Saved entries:

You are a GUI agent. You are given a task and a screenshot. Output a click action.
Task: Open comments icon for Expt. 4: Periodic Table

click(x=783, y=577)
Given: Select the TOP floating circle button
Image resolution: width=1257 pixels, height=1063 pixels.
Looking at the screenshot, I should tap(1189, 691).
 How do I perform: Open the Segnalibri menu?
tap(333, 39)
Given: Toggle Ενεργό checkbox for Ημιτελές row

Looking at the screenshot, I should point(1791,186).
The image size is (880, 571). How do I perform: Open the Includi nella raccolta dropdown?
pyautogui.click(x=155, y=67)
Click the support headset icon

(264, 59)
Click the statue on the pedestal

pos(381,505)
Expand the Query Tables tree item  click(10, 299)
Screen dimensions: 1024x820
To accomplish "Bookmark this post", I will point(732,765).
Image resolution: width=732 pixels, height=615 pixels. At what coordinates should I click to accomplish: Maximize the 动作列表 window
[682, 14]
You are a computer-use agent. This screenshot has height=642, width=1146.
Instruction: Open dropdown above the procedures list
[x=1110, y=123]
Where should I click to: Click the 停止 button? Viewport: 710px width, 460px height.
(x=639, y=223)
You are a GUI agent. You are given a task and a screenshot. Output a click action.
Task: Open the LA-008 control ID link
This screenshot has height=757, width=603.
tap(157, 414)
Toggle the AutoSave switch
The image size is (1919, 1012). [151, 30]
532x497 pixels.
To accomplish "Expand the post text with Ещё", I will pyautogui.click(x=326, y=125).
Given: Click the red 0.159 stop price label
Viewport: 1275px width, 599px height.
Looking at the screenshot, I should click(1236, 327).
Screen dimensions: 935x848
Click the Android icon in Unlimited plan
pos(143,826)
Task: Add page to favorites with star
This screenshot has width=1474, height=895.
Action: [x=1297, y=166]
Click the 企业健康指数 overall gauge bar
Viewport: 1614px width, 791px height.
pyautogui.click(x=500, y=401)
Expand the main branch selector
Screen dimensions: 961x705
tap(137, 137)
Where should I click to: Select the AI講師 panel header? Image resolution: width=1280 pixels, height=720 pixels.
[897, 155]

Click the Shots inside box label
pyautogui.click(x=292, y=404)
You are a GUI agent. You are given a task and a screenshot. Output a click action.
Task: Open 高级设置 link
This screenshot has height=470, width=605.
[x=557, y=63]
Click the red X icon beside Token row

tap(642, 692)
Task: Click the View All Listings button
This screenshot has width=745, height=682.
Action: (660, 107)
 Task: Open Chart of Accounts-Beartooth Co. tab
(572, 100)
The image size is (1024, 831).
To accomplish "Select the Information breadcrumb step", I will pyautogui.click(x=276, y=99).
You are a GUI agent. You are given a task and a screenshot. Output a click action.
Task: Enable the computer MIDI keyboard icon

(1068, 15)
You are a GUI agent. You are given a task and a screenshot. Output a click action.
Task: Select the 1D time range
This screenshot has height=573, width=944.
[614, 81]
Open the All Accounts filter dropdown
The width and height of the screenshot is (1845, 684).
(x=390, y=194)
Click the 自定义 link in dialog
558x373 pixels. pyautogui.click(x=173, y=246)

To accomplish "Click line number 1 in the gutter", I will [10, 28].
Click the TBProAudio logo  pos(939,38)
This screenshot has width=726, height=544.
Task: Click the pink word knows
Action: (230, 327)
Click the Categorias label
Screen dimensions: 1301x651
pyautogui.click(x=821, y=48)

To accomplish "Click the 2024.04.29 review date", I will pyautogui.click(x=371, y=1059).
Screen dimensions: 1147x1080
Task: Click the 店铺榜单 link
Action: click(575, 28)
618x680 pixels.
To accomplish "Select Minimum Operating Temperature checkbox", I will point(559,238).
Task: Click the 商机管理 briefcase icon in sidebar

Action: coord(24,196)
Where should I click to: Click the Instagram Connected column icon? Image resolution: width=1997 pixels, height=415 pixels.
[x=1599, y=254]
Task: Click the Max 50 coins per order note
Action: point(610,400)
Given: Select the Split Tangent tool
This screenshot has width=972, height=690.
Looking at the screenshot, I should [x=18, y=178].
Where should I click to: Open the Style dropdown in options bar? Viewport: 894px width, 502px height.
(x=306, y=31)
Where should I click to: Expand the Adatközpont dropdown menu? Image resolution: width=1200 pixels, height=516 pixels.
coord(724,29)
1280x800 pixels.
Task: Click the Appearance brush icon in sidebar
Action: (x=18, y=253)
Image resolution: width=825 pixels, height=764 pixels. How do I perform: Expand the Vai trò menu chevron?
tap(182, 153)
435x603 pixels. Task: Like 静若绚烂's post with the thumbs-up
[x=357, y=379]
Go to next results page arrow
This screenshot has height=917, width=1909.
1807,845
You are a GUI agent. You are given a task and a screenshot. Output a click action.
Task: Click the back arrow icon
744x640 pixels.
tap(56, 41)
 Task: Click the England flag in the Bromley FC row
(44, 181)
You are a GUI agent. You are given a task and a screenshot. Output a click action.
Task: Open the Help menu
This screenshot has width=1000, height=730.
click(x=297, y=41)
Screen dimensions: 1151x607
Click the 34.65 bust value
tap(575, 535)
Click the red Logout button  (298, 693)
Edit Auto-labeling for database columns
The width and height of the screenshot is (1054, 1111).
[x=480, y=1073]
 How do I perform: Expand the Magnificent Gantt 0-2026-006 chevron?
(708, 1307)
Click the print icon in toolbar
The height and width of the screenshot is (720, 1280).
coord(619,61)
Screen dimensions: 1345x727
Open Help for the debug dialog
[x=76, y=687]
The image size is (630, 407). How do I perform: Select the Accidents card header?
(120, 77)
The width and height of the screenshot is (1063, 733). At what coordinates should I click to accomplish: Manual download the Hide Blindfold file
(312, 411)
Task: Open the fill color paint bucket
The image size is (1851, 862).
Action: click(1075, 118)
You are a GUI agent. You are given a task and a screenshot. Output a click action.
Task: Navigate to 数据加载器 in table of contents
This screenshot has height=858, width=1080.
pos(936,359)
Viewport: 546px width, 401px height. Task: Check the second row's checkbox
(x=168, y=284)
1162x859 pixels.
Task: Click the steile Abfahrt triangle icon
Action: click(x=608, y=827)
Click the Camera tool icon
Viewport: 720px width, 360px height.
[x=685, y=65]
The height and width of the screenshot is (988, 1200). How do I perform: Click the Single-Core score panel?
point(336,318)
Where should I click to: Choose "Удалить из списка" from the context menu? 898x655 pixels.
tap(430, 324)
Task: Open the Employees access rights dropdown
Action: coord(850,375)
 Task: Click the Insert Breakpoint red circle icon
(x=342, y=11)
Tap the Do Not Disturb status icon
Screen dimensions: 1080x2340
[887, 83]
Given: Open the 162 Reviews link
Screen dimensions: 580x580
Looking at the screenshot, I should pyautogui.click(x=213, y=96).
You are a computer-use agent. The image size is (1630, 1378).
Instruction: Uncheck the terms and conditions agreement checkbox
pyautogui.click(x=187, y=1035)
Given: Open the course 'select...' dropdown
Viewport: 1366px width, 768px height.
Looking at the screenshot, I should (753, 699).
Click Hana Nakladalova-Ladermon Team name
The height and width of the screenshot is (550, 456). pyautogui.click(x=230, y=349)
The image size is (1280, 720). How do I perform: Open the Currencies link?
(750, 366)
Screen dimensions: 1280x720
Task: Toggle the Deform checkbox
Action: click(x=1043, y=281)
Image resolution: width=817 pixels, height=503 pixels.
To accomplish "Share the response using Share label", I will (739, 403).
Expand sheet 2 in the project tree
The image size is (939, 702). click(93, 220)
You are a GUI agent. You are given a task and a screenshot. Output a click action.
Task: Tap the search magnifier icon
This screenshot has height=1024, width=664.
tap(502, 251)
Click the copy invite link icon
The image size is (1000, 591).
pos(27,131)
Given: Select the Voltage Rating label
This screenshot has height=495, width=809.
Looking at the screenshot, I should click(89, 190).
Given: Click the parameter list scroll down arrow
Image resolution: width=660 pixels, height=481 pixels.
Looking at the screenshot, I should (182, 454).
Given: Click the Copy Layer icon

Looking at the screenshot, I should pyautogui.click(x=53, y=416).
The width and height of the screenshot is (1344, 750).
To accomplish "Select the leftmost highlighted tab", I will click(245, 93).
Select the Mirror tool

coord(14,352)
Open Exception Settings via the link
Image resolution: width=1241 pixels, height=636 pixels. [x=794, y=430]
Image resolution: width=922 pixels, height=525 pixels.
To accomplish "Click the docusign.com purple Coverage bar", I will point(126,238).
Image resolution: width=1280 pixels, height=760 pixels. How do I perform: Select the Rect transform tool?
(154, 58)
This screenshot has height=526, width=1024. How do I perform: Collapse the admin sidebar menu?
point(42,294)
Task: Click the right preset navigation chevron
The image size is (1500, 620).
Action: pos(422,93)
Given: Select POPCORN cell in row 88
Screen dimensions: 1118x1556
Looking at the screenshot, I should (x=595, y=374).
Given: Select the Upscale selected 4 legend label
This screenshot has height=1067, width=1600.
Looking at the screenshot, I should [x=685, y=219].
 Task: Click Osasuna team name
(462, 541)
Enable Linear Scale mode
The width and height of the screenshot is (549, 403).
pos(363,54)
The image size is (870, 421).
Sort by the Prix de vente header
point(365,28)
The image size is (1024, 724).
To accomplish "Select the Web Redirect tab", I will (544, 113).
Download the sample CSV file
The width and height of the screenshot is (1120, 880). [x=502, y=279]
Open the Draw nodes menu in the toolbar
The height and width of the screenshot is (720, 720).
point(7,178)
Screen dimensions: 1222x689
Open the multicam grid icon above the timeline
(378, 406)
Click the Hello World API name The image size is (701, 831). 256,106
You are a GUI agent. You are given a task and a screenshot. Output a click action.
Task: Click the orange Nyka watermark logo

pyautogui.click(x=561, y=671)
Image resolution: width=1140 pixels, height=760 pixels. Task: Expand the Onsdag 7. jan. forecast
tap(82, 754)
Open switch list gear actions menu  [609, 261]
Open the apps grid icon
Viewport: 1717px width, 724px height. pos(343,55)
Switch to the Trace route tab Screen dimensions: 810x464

Activity » Beginning with the line that holds "Given: Select the Upscale", restate word for word every line down to the end of the data, and only those lines.

Response for this exercise »
Given: Select the Upscale selected 4 legend label
This screenshot has height=1067, width=1600.
Looking at the screenshot, I should [x=685, y=219].
 Task: Click Osasuna team name
(462, 541)
Enable Linear Scale mode
The width and height of the screenshot is (549, 403).
pos(363,54)
The image size is (870, 421).
Sort by the Prix de vente header
point(365,28)
The image size is (1024, 724).
To accomplish "Select the Web Redirect tab", I will (544, 113).
Download the sample CSV file
The width and height of the screenshot is (1120, 880). [x=502, y=279]
Open the Draw nodes menu in the toolbar
The height and width of the screenshot is (720, 720).
point(7,178)
Screen dimensions: 1222x689
Open the multicam grid icon above the timeline
(378, 406)
Click the Hello World API name The image size is (701, 831). 256,106
You are a GUI agent. You are given a task and a screenshot. Output a click action.
Task: Click the orange Nyka watermark logo

pyautogui.click(x=561, y=671)
Image resolution: width=1140 pixels, height=760 pixels. Task: Expand the Onsdag 7. jan. forecast
tap(82, 754)
Open switch list gear actions menu  [609, 261]
Open the apps grid icon
Viewport: 1717px width, 724px height. pos(343,55)
Switch to the Trace route tab Screen dimensions: 810x464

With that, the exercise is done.